The first is a Hemlock. Last month in Maine I talked about Eastern Hemlock. Back in June we saw Western Hemlock out by Mendocino. And in Tahoe this past week I mtn biked through a great stand of Mountain Hemlock, Tsuga mertensiana. That makes 3 of the 4 native U.S. Hemlocks I’ve seen in a single summer. (Man, this summer is turning out great!) Mountain Hemlock is markedly different from Western or Eastern Hemlock. The needles are square in cross-section, like a Spruce, and unlike other Hemlocks. And they grow out of the twig in all directions- again like a Spruce, rather than in 2 flat planar sprays, like Western or Eastern Hemlock. And finally the cones, while a modest 1-2” long, are massive by Hemlock standards. Mountain Hemlock confounded 19th century botanists, who suspected it to be a Hemlock-Spruce hybrid, and John Muir himself referred to the tree as “Hemlock-Spruce.” But a Hemlock it is, and – though not a terribly common Sierra PLT- a fine-looking Hemlock at that.
The final Sierra PLT I’ll mention is by far the most alien to an observer familiar with forests of the Rockies or the East: Incense Cedar, Calocedrus decurrens.(pic left, Twin A for scale) This tree has deeply-furrowed, peeling, almost papery bark, and scale-like needles that are more like those of a Juniper than those of any other PLT. In fact it’s somewhat reminiscent of, and often mistaken for, the Giant Sequoia, Sequoiadendron giganteum.
Tangent: Regrettably, our trip did not include any Giant Sequoias. These amazing giants grow in only 75 groves along the West slope of the Sierra. Although the Northernmost of these 75 groves lies a mere 50 miles from Lake Tahoe as the Corvid flies, it’s an twisty ~135 road miles to reach it from Tahoe Vista- too long a day-trip for the Trifecta…
Return-to-Main-Tangent: As a consolation, here's a pic of me by a Giant Sequoia further South back in February, when I was visiting my brother (Let's-Call-Him-Phil) while he was still living near Fresno.

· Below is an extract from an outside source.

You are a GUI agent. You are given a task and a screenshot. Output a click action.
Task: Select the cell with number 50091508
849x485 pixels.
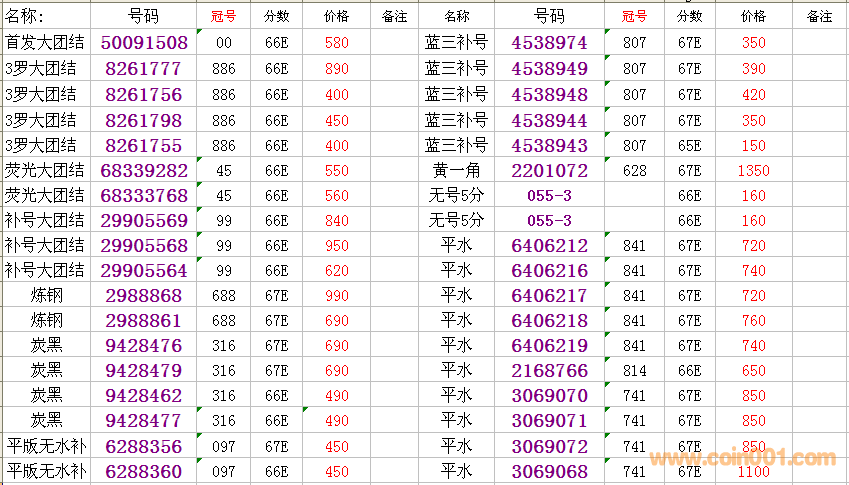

Incense Cedar is almost never found above 7,000 feet, and in the Tahoe Basin it’s found, like Sugar Pine, down close to the lake and in the communities ringing the shore. The backyard of our rental home had several wonderful specimens. Incense cedar has fire-resistant bark (like Giant Sequoia) and fairly rot-resistant wood. And even if you’ve never been anywhere near the Sierra, you’ve undoubtedly touched its wood thousands of times; Incense Cedar wood is the wood most commonly used for pencils, because it’s soft and sharpens easily without splintering.
Incense Cedar is also interesting to tree-geeks because, like Douglas Fir, it’s another example of a tree named wrong.
There are no true cedars in the Western Hemisphere. True Cedars are a trees belonging to the genus Cedrus, found across Eurasia. When early botanist-explorers found Incense Cedar (and Western Red Cedar in the Northwest, and Northern Whitecedar back East) they’d never come across anything quite like it, so they named it after the trees most similar to it that they were familiar with: old world cedars.
But Incense Cedar (pic left = needles in hand) belongs to the genus Calocedrus, which contains just 2 other species: one in China and one in Taiwan. (Both have long been popular wood for coffins, and are nowadays somewhat rare as a result.) Incense Cedar is alien but elegant- it stands firmly outside of Pinaceae, the Pine family, a fundamentally different way of being a PLT.
One last odd factoid about Incense Cedar: it pollinates right around New Year’s, causing hay-fever-like symptoms in allergic residents and visitors alike in the dead of winter.
We drove home in one long day, following the path of the Humboldt River along I-80 for most of the way. After the foothills outside of Reno, we didn’t pass another non-planted roadside tree for 340 miles, till we passed through a woodland Utah Juniper and Singleleaf Pinon while crossing the Pequop range, East of Wells, NV.